- EXERCISE TASK A -
Repeat word for word the lines of the records starting with the line containing "Given: Tick the" and going on through the line containing "Looking at the", leaving out the pictures.
═══ TEXT TO READ
The GOP Turns the House Judiciary Committee Into an Absurdist Spectacle
With a looming government shutdown, Republicans showcased their preferred use of resources: to hammer away at Merrick Garland.
“The fix is in!” Representative Jim Jordan barked as he opened the House Judiciary Committee’s marathon questioning of Attorney General Merrick Garland. “Even with the face-saving indictment of Hunter Biden, the fix is in, and everyone knows it.”
“Everyone knows it” was a refrain of the GOP’s Garland inquisition. Jordan later pressed Garland on why US Attorneys had allowed the statute of limitations to lapse on presidential failson Hunter Biden’s IRS charges by thundering, “Everybody knows why they did it!” (He, of course, failed to note that the misdemeanor charges resulted in Biden’s repayment of delinquent taxes.) Moving on to the tirelessly flogged question of whether Hunter’s father, serving as vice president, stepped in to secure the dismissal of the Ukrainian special prosecutor allegedly charged with investigating Burisma, the oil giant where Hunter enjoyed a generous board sinecure, Jordan announced, “Eyewitnesses we talked to said that this was slow-walked, and we know why.” Florida Representative Matt Gaetz, taking a break from threatening Kevin McCarthy’s speakership and provoking an all-but-certain government shutdown, reeled off a series of speculative scenarios in which purchasers of Hunter Biden’s artwork were “currying favor” with the Biden White House in a network of shifty deals that somehow involved the Chinese Communist Party. At one point, Gaetz pronounced, “I already know that answer, and so does everyone.” As the proceedings wore on into their fourth hour, Arizona Representative and Freedom Caucus Chairman Andy Biggs brushed off a Garland reply to a question about the January 6 prosecution by saying, “Well, la-di-da.”
══════
- EXERCISE TASK B -
In the article about the House Judiciary Committee, what did Andy Biggs say when he brushed off Garland's reply to a question about the January 6 prosecution?
═══ DATASET EXTRACT
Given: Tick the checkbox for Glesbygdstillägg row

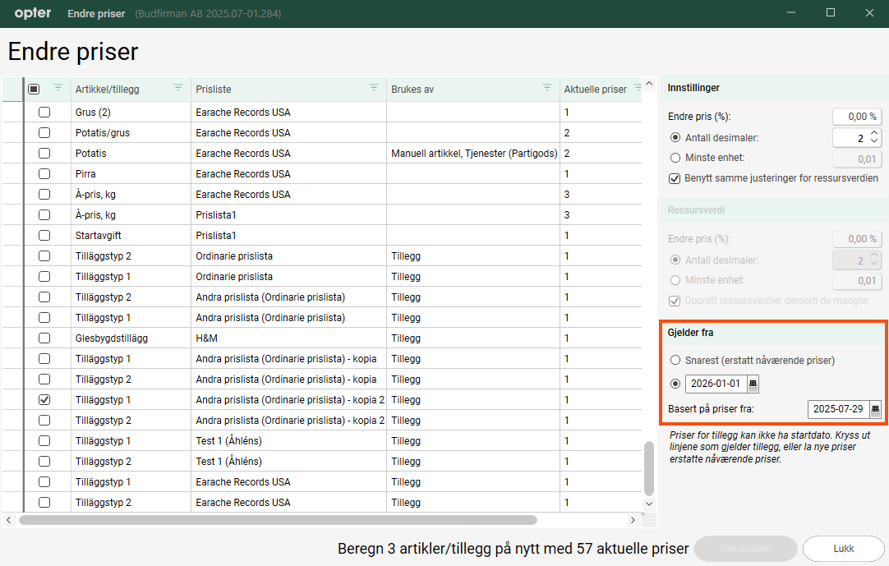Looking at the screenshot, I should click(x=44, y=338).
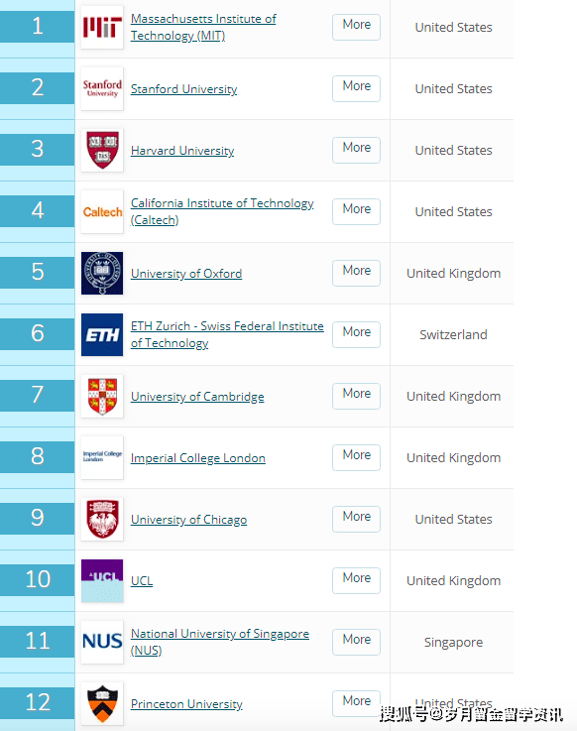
══════
═══ DATASET EXTRACT
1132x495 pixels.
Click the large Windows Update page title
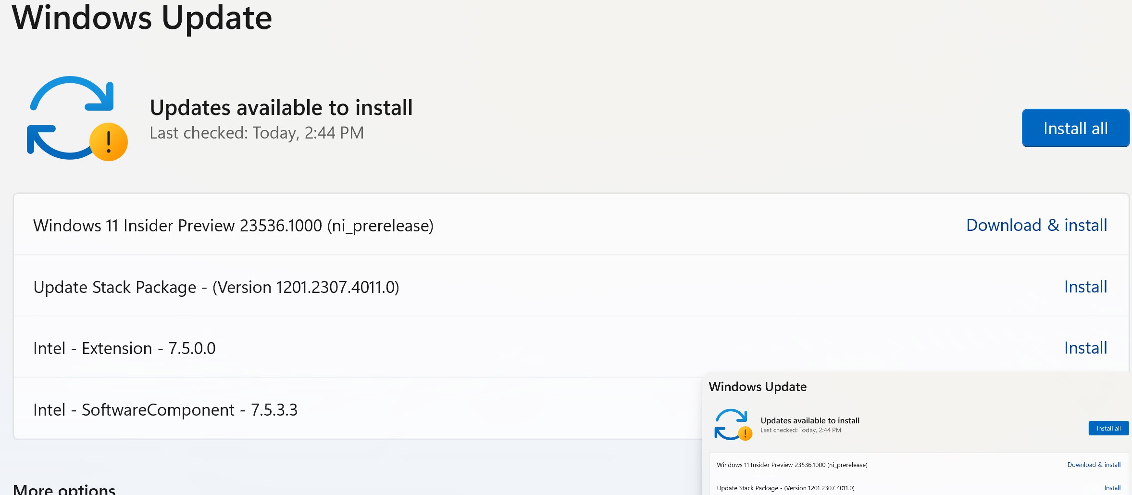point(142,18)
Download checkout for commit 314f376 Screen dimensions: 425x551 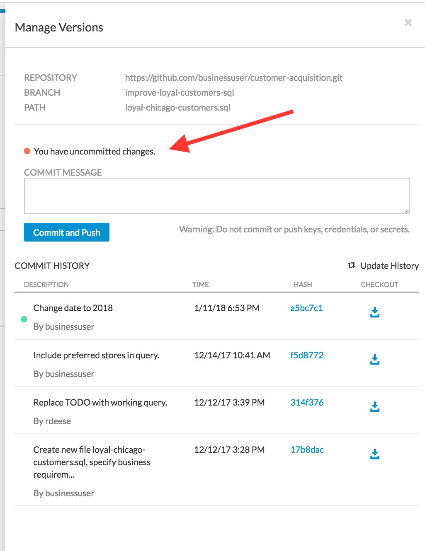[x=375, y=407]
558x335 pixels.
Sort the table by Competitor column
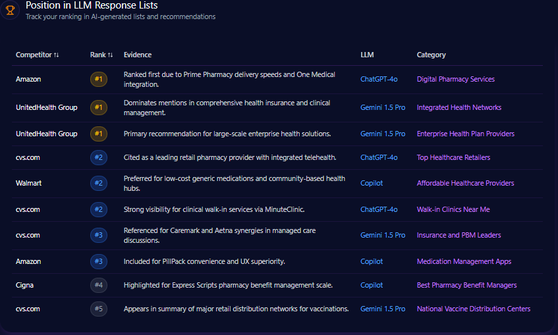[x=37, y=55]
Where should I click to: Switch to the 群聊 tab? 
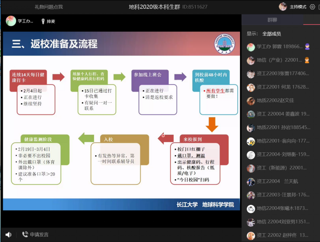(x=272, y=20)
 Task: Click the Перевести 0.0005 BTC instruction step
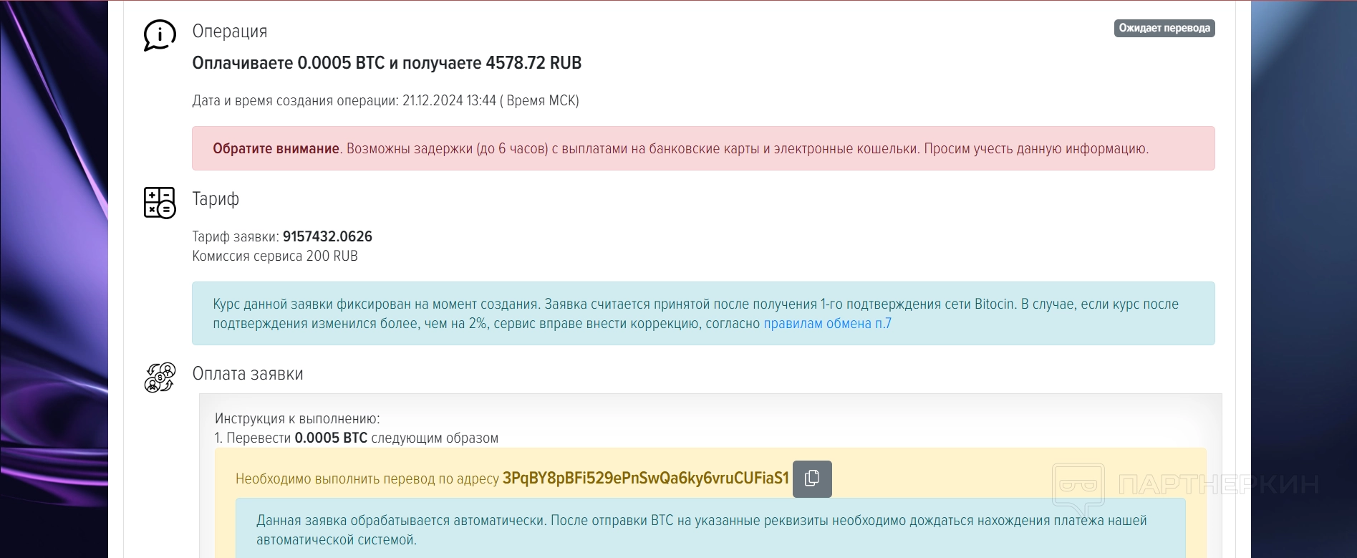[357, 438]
══════
- EXERCISE RESULT A -
Given: Tick the checkbox for Glesbygdstillägg row

Looking at the screenshot, I should click(x=44, y=338).

- EXERCISE RESULT B -
"Well, la-di-da."